** Problem details **
Copy out every entry precisely.

+++ Recorded information +++

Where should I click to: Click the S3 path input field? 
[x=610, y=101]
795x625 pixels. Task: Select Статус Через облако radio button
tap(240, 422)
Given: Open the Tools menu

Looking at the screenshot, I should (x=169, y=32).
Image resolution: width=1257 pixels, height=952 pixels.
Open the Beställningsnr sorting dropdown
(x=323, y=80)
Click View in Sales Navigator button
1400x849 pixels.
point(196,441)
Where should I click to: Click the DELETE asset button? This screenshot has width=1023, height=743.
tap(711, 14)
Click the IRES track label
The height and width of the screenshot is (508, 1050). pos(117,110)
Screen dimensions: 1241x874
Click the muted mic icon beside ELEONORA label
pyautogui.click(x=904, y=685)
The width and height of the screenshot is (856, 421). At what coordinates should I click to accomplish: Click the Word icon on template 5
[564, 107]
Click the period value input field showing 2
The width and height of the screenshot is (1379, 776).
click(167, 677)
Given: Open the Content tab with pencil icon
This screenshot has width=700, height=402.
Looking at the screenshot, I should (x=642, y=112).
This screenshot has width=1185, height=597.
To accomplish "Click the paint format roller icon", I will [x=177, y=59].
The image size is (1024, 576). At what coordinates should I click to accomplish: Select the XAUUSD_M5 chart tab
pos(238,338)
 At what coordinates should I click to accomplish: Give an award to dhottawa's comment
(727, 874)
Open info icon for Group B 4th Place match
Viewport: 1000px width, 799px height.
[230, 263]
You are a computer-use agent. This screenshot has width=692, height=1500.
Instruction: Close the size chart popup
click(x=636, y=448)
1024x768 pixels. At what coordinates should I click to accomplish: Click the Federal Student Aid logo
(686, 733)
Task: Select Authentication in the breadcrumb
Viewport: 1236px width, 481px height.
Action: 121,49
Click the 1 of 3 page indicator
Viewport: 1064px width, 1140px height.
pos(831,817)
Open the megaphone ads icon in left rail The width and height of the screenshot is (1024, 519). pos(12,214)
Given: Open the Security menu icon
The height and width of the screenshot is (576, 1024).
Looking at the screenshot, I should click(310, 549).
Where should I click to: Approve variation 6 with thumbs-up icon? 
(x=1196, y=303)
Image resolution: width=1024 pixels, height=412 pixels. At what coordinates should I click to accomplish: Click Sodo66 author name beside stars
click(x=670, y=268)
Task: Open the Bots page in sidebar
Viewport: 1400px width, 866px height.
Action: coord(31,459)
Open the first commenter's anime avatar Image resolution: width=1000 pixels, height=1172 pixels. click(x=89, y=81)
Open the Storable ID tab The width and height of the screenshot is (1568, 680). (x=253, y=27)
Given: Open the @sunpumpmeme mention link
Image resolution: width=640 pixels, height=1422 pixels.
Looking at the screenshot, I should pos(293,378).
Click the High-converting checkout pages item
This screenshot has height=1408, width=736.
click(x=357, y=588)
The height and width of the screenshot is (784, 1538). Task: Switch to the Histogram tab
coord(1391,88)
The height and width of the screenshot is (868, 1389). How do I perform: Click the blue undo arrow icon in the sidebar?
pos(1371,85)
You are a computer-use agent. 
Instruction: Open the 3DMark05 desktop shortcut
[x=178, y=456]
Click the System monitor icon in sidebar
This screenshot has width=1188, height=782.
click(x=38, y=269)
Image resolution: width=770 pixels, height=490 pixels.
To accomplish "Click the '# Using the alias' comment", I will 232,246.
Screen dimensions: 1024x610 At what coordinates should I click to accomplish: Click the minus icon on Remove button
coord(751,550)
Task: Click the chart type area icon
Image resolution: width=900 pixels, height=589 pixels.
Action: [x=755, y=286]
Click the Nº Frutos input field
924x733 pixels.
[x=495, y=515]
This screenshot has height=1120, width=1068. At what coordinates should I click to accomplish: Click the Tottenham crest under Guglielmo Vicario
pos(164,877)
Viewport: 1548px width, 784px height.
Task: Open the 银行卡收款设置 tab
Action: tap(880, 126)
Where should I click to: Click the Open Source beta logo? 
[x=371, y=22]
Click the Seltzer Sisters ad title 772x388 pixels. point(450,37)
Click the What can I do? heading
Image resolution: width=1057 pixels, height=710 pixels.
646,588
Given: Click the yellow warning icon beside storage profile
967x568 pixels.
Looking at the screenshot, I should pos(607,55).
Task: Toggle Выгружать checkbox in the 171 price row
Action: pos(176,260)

+++

** Task output **
Where should I click to: Click the S3 path input field? 
[x=610, y=101]
795x625 pixels. Task: Select Статус Через облако radio button
tap(240, 422)
Given: Open the Tools menu

Looking at the screenshot, I should (x=169, y=32).
Image resolution: width=1257 pixels, height=952 pixels.
Open the Beställningsnr sorting dropdown
(x=323, y=80)
Click View in Sales Navigator button
1400x849 pixels.
point(196,441)
Where should I click to: Click the DELETE asset button? This screenshot has width=1023, height=743.
tap(711, 14)
Click the IRES track label
The height and width of the screenshot is (508, 1050). pos(117,110)
Screen dimensions: 1241x874
Click the muted mic icon beside ELEONORA label
pyautogui.click(x=904, y=685)
The width and height of the screenshot is (856, 421). At what coordinates should I click to accomplish: Click the Word icon on template 5
[564, 107]
Click the period value input field showing 2
The width and height of the screenshot is (1379, 776).
click(167, 677)
Given: Open the Content tab with pencil icon
This screenshot has width=700, height=402.
Looking at the screenshot, I should (x=642, y=112).
This screenshot has width=1185, height=597.
To accomplish "Click the paint format roller icon", I will [x=177, y=59].
The image size is (1024, 576). At what coordinates should I click to accomplish: Select the XAUUSD_M5 chart tab
pos(238,338)
 At what coordinates should I click to accomplish: Give an award to dhottawa's comment
(727, 874)
Open info icon for Group B 4th Place match
Viewport: 1000px width, 799px height.
[230, 263]
You are a computer-use agent. This screenshot has width=692, height=1500.
Instruction: Close the size chart popup
click(x=636, y=448)
1024x768 pixels. At what coordinates should I click to accomplish: Click the Federal Student Aid logo
(686, 733)
Task: Select Authentication in the breadcrumb
Viewport: 1236px width, 481px height.
Action: 121,49
Click the 1 of 3 page indicator
Viewport: 1064px width, 1140px height.
pos(831,817)
Open the megaphone ads icon in left rail The width and height of the screenshot is (1024, 519). pos(12,214)
Given: Open the Security menu icon
The height and width of the screenshot is (576, 1024).
Looking at the screenshot, I should click(310, 549).
Where should I click to: Approve variation 6 with thumbs-up icon? 
(x=1196, y=303)
Image resolution: width=1024 pixels, height=412 pixels. At what coordinates should I click to accomplish: Click Sodo66 author name beside stars
click(x=670, y=268)
Task: Open the Bots page in sidebar
Viewport: 1400px width, 866px height.
Action: coord(31,459)
Open the first commenter's anime avatar Image resolution: width=1000 pixels, height=1172 pixels. click(x=89, y=81)
Open the Storable ID tab The width and height of the screenshot is (1568, 680). (x=253, y=27)
Given: Open the @sunpumpmeme mention link
Image resolution: width=640 pixels, height=1422 pixels.
Looking at the screenshot, I should pos(293,378).
Click the High-converting checkout pages item
This screenshot has height=1408, width=736.
click(x=357, y=588)
The height and width of the screenshot is (784, 1538). Task: Switch to the Histogram tab
coord(1391,88)
The height and width of the screenshot is (868, 1389). How do I perform: Click the blue undo arrow icon in the sidebar?
pos(1371,85)
You are a computer-use agent. 
Instruction: Open the 3DMark05 desktop shortcut
[x=178, y=456]
Click the System monitor icon in sidebar
This screenshot has width=1188, height=782.
click(x=38, y=269)
Image resolution: width=770 pixels, height=490 pixels.
To accomplish "Click the '# Using the alias' comment", I will 232,246.
Screen dimensions: 1024x610 At what coordinates should I click to accomplish: Click the minus icon on Remove button
coord(751,550)
Task: Click the chart type area icon
Image resolution: width=900 pixels, height=589 pixels.
Action: [x=755, y=286]
Click the Nº Frutos input field
924x733 pixels.
[x=495, y=515]
This screenshot has height=1120, width=1068. At what coordinates should I click to accomplish: Click the Tottenham crest under Guglielmo Vicario
pos(164,877)
Viewport: 1548px width, 784px height.
Task: Open the 银行卡收款设置 tab
Action: tap(880, 126)
Where should I click to: Click the Open Source beta logo? 
[x=371, y=22]
Click the Seltzer Sisters ad title 772x388 pixels. point(450,37)
Click the What can I do? heading
Image resolution: width=1057 pixels, height=710 pixels.
646,588
Given: Click the yellow warning icon beside storage profile
967x568 pixels.
Looking at the screenshot, I should pos(607,55).
Task: Toggle Выгружать checkbox in the 171 price row
Action: pos(176,260)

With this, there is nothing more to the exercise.